Screenshot grounding data
━━━━━━

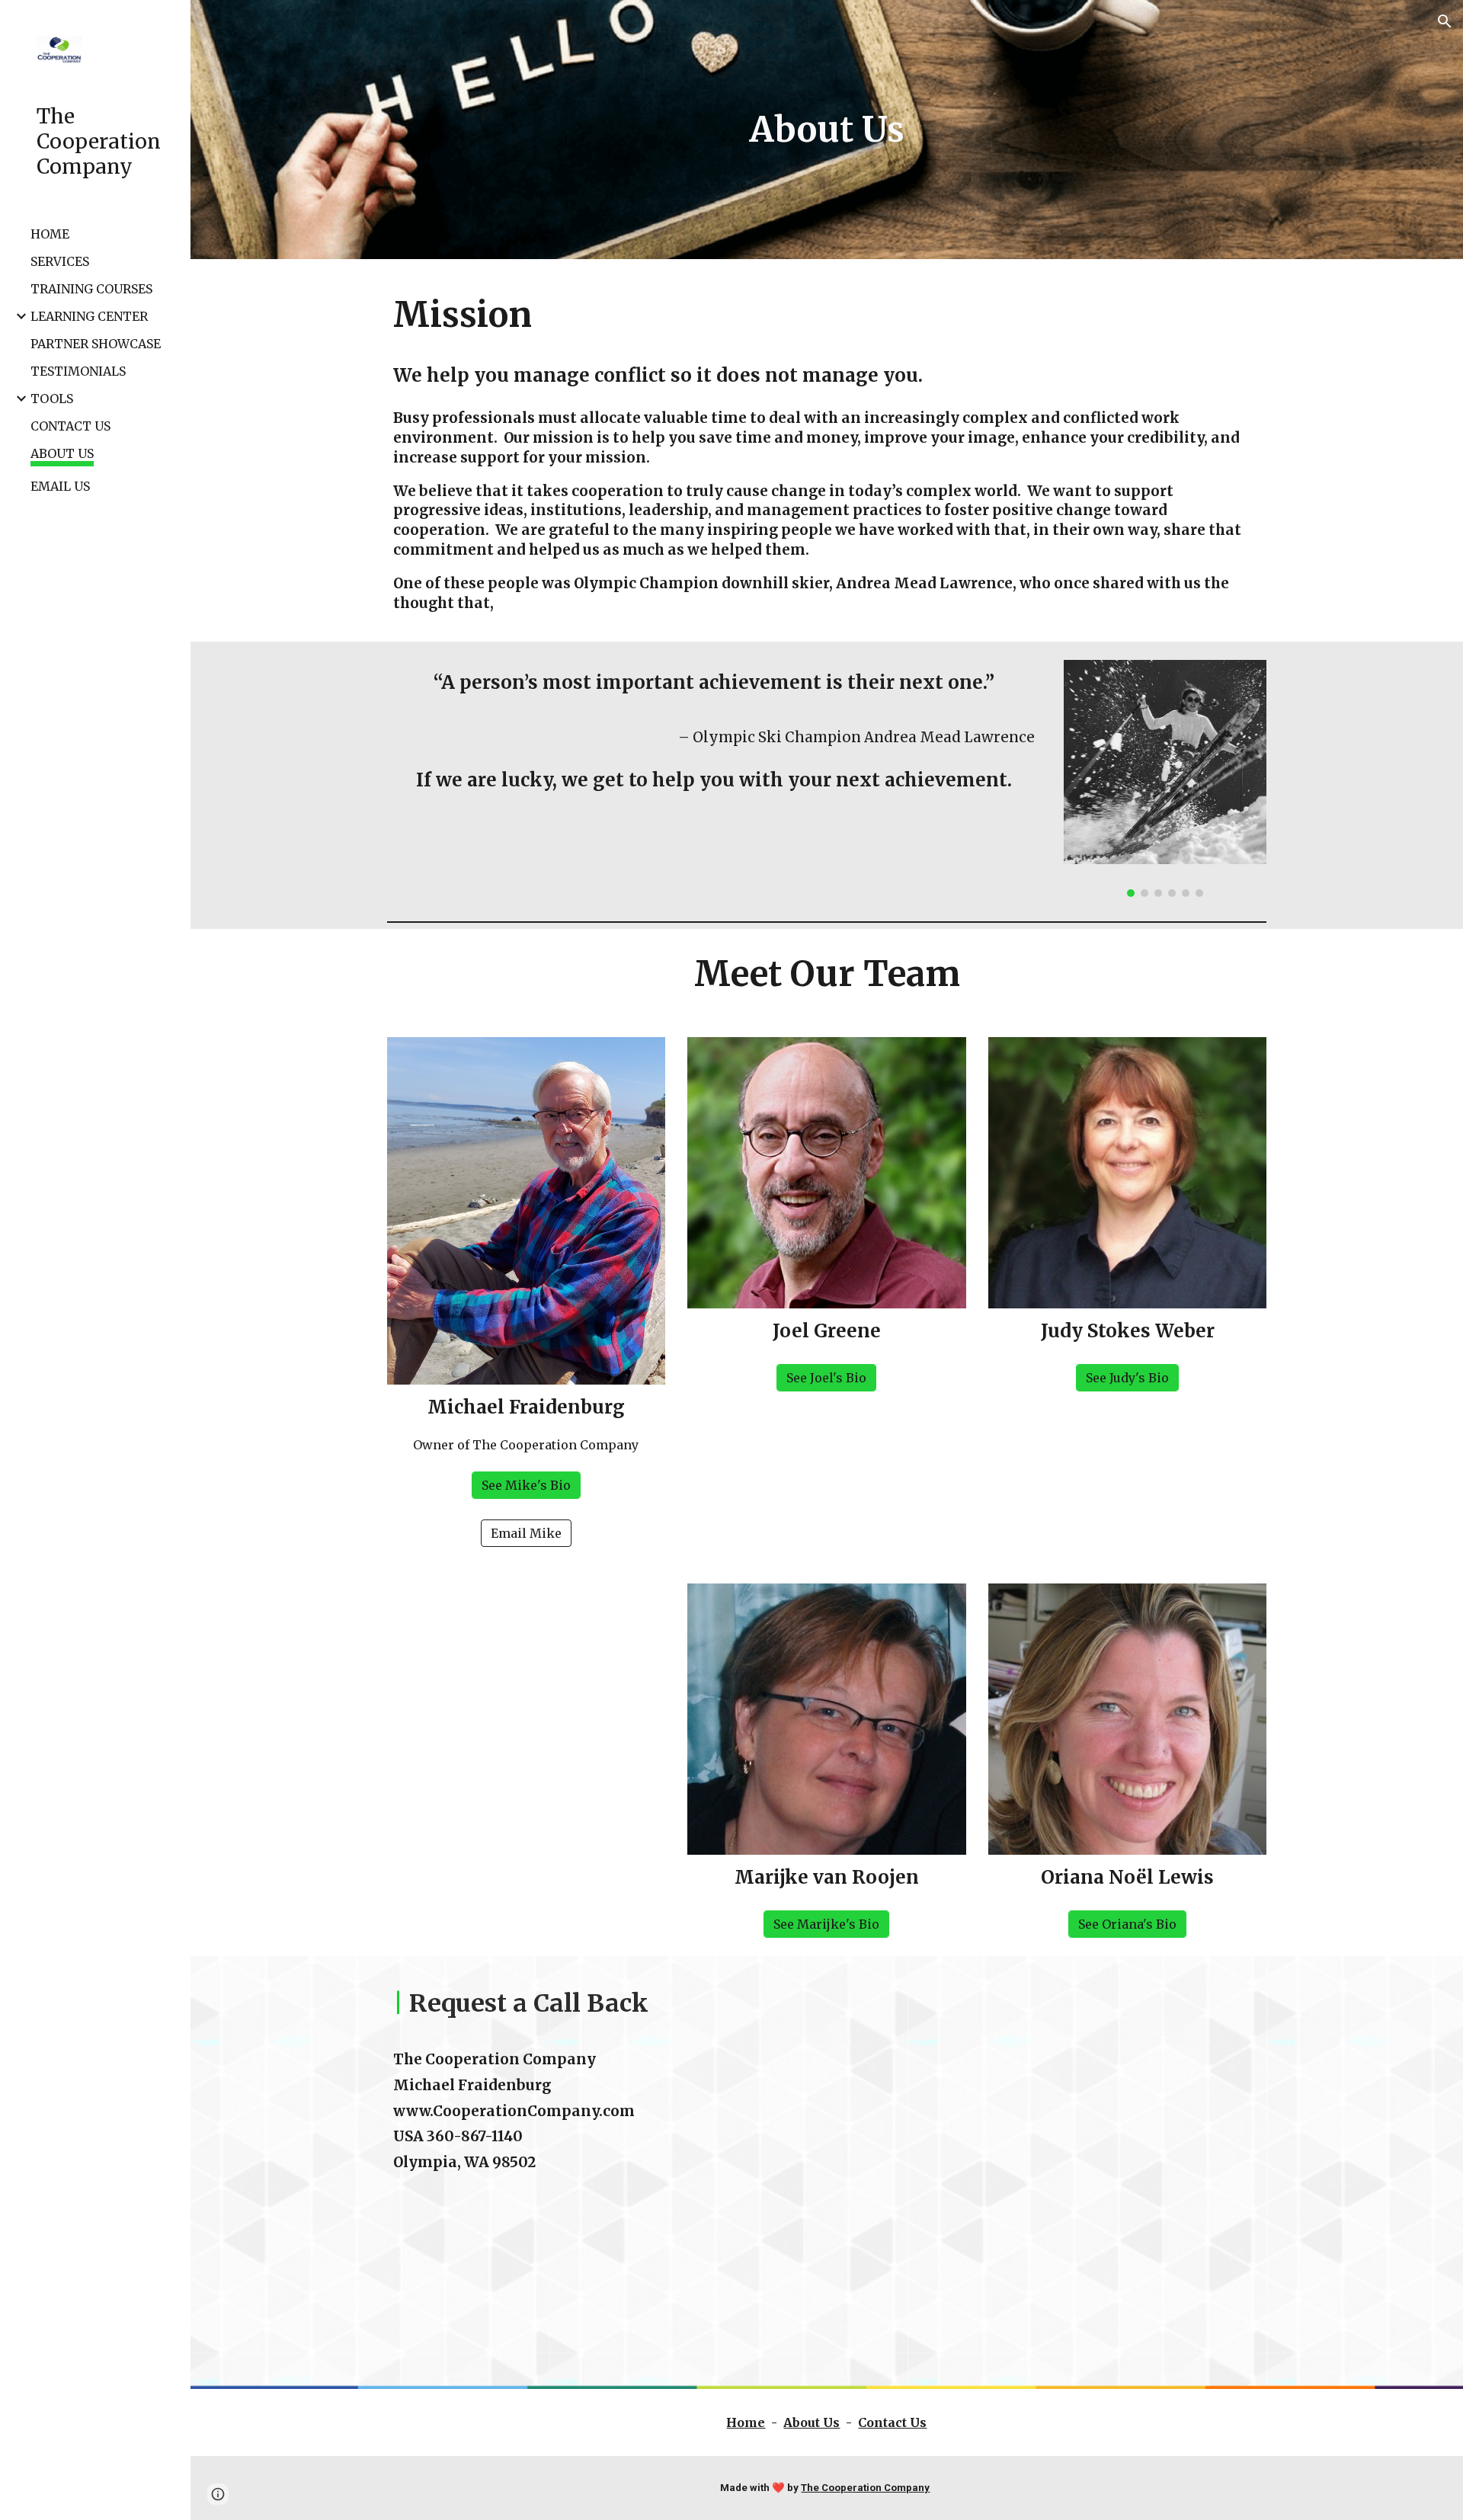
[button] (1444, 21)
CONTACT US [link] (70, 426)
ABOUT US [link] (62, 453)
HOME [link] (49, 234)
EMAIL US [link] (60, 486)
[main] (826, 130)
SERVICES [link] (59, 261)
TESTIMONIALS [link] (78, 371)
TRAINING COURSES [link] (91, 288)
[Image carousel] (1165, 778)
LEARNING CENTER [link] (89, 316)
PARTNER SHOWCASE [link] (95, 343)
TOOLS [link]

━━━━━━

Return the lines from the one containing "ABOUT US [link] (62, 453)" through the last line of the records. Include both ends and nothing else.

ABOUT US [link] (62, 453)
HOME [link] (49, 234)
EMAIL US [link] (60, 486)
[main] (826, 130)
SERVICES [link] (59, 261)
TESTIMONIALS [link] (78, 371)
TRAINING COURSES [link] (91, 288)
[Image carousel] (1165, 778)
LEARNING CENTER [link] (89, 316)
PARTNER SHOWCASE [link] (95, 343)
TOOLS [link]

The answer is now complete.